§ **Text shown**
————————
Continue reading "Math quiz" »

February 28, 2007

MegaPenny Project

Large numbers are hard to comprehend. It helps to visualize them in terms of a familiar, everyday object, like a U.S. penny. That's what the MegaPenny Project does. It starts with a single penny and shows you visual representations of increasingly large numbers of pennies. For example, how big is a hundred thousand pennies? (It's about two cubic feet.) What does a billion pennies look like? How many would it take to fill up the Sears Tower? If you could collect all the pennies that actually exist, how large a stack would that make?

For each big number, the MegaPenny project not only shows you a picture, but also lists statistics like the monetary value, the total weight, the height (if you stacked them in a single column, one penny on another), and the area covered (if you laid the pennies out edge-to-edge). The site takes you all the way to one quintillion pennies (a cube about five miles on a side).

September 9, 2006

The elements

The big periodic table chart on the wall of your high school chemistry classroom was useful, but it wasn't very pretty or interesting, was it? But anyone who's heard Tom Lehrer's song on the subject knows that the elements don't have to be boring. And now there's a cool and beautiful alternative to the drab old wall chart:

Theodore Gray spent years creating this poster. Now you can buy it.

January 10, 2006

Silly Putty at Google

Alana recently linked to a video of some lunatics at Case dropping fifty pounds of Silly Putty off a parking garage. Well, they're not the only people who've been playing with large quantities of the stuff. A group of folks at Google all wanted big chunks of it, so they pooled their orders -- and the guy who actually placed the bulk order ended up with 250 pounds of Silly Putty on his desk. Then the fun began . . .
————————
§ **Source material**
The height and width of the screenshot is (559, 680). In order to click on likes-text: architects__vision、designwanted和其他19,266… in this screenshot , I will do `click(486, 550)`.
————————
Could you retype, word for word, the part of the blog text that opens with the words containing "September 9, 2006" and closes with "can buy it."?

§ **Finished exercise**
September 9, 2006

The elements

The big periodic table chart on the wall of your high school chemistry classroom was useful, but it wasn't very pretty or interesting, was it? But anyone who's heard Tom Lehrer's song on the subject knows that the elements don't have to be boring. And now there's a cool and beautiful alternative to the drab old wall chart:

Theodore Gray spent years creating this poster. Now you can buy it.